◆ **WRITTEN TASK**
Copy the passage from "Canadian Wintonick, a" up to and including "with the passing of Peter Wintonick." in the Peter Wintonick tribute text, reproducing it word for word.

◆ **PAGE EXTRACT**
......
By Ray Pride

Peter Wintonick Mourned By Thessaloniki Doc Festival, National Film Board, Hot Docs


image002Dimitri Eipides, director of The Thessaloniki Documentary Festival and the Thessaloniki International Film Festival, as well as its staff, mourn the passing of Peter Wintonick. He passed away on November 18 in his hometown of Montreal.

Canadian Wintonick, a brilliant figure and strong voice of the documentary world, was a director, producer, journalist, programmer and, perhaps most importantly, a mentor to generations of documentary professionals. He tirelessly traveled all over the planet and spread his vast knowledge of and love for documentary filmmaking. For his work, Canada awarded him in 2006 with its highest cultural honor, the Governor General’s Award for Visual and Media Arts.

Wintonick attended the Thessaloniki Documentary Festival since its inception and was beloved by all.

Our thoughts go out to his family and his friends all over the world.


Montreal, November 18, 2013 – Canadian cinema has lost a dear friend and a great champion with the passing of Peter Wintonick.

A passionate filmmaker and mentor, blessed with an irrepressible wit and spirit, Peter made enormous contributions to Canadian cinema in just about every aspect of movie-making. He’d been a producer, director, writer and editor on feature dramas, theatrical documentaries, educational films, television programs and Internet sites.

“Peter is (so hard to say ‘was’) one of the greats of the documentary world. He knew everyone, and everyone knew him for his passion, his commitment, his generosity. He created a significant body of work; but his contribution was far greater than the sum of his films. It encompassed a larger view of the documentary as quintessential to the moral well-being of the universe. He expressed this in conversation, in his writings, in his globe-trotting mentoring and programming activities, and always with a sharp wit that could take your breath away with the subtlety of the thought and the sheer joy in his manner of expression,” said Tom Perlmutter, Government Film Commissioner and NFB Chairperson.

“He could unleash his anger too; it may have been rare, but befitting Peter, it had the denunciatory force of an Old Testament prophet. I know because I saw him unleash it on the NFB for committing to a project he thought we should never have done—not because of point of view or ideology, but because he felt lives were potentially at risk. We were chastised and the better for it. Personally, when I started working in documentaries and met Peter, we had a conversation that has always stayed with me and profoundly influenced my perception and understanding of the work of the documentary. It had to do with the necessity of iconoclasm, of questioning and challenging the orders that be. He was right. I, alongside everyone he has touched, will miss this man,” remembered Perlmutter.

Peter and the NFB worked together on many occasions, most notably on the acclaimed NFB/Necessary Illusions 1992 feature documentary Manufacturing Consent: Noam Chomsky and the Media, which Peter co-directed with Mark Achbar. Peter’s partner, Christine Burt, worked as part of the NFB’s marketing team to tirelessly promote and book the film in cities and towns across Canada. Manufacturing Consent would become one of the most successful documentaries in Canadian history, playing theatrically in 200 cities around the world, winning over 20 awards.
......
◆ **SUPPLIED INFORMATION**
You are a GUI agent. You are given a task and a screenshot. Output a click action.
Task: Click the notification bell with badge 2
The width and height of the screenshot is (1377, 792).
......
◆ **TASK ANSWER**
Canadian Wintonick, a brilliant figure and strong voice of the documentary world, was a director, producer, journalist, programmer and, perhaps most importantly, a mentor to generations of documentary professionals. He tirelessly traveled all over the planet and spread his vast knowledge of and love for documentary filmmaking. For his work, Canada awarded him in 2006 with its highest cultural honor, the Governor General’s Award for Visual and Media Arts.

Wintonick attended the Thessaloniki Documentary Festival since its inception and was beloved by all.

Our thoughts go out to his family and his friends all over the world.


Montreal, November 18, 2013 – Canadian cinema has lost a dear friend and a great champion with the passing of Peter Wintonick.